Ricattarono minorenne per foto osè, condannati due fratelli a Taranto

[epvc_views]

Dopo un incubo durato anni, si è finalmente fatta giustizia, almeno quella giudiziaria, per una ragazza che all’epoca dei fatti era ancora minorenne quando subì un ricatto per alcune foto intime di tenore sessualmente rilevante da parte di un amico di cui si era fidata. Ieri è arrivata la sentenza di primo grado, che ha messo fine al supplizio attraversato dalla giovane e dalla sua famiglia, emessa dal giudice Tiziana Lotito del Tribunale di Taranto che ha decretato la condanna di due fratelli. Imputato nel processo per un ricatto a luci rosse, un ragazzo, 20enne al momento della messa in atto del reato, destinatario di una condanna a cinque anni e sei mesi per violenza sessuale, estorsione e tentata estorsione. Per il suo complice –il fratello maggiore- una pena più mitigata, condannato a un anno e quattro mesi di reclusione per il reato di ricettazione.

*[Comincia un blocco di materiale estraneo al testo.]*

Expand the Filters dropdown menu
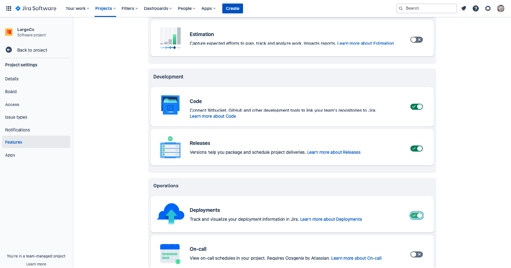Screen dimensions: 511x268 (130, 8)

All’origine dei fatti, l’invio da parte della 13enne di alcune foto erotiche che la immortalavano nuda e in indumenti intimi all’indirizzo di un suo amico di cui era infatuata. Scatti caduti nelle mani sbagliate. Il ragazzino ebbe la malsana idea di far visionare le foto piccanti ad un conoscente, di 20 anni, che approfittò dell’amicizia privata tra i due adolescenti per trarne vantaggio personale. Di lì ebbe inizio il calvario per la minorenne da cui scaturì il ricatto ai danni della giovane. Secondo le ipotesi investigative avanzate dalla Procura di Lecce, incaricata del caso, il 20enne iniziò a minacciare la ragazzina di diffondere le quattro foto osé nel contesto del paese e sul web, obbligandola a sottostare ai suoi diktat imperativi.

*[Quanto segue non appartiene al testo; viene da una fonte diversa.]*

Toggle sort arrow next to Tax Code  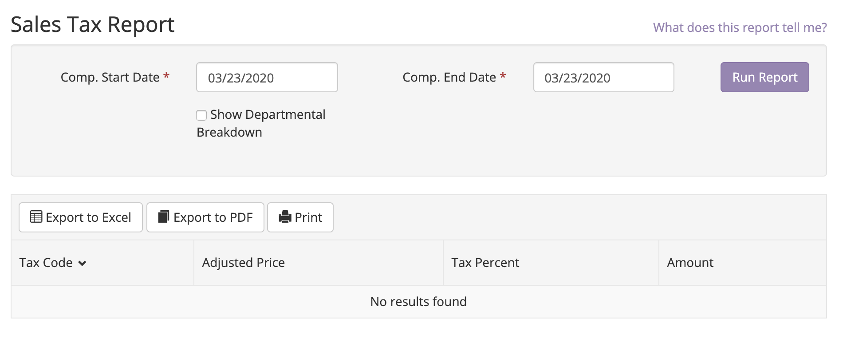(x=82, y=263)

Si innesca da quel momento una spirale contorta, fatta di minacce e ricatti sempre più pressanti. La 13enne fu costretta a derubare la sua famiglia, sottraendo monili in oro dalla sua abitazione per ammansire il ricattatore, evitando il pubblico ludibrio. L’autore del ricatto, in combutta con il fratello maggiore in tale gioco perverso e meschino, consegnava parte degli oggetti preziosi al familiare. Un ricatto che non aveva mai termine. Il 20enne pretese che la giovane rubasse altro oro da casa della nonna. Spingendosi sino al limite della decenza morale, richiedendole prestazioni sessuali obbligatorie. Sentendosi schiacciata in una tenaglia, condizione divenuta insostenibile, la 13enne superando le sue ritrosie, tabù e inibizioni, dopo due anni di sofferenze e pene, decideva di confessare tutta la storia e il misfatto imbastito contro di lei ai suoi genitori.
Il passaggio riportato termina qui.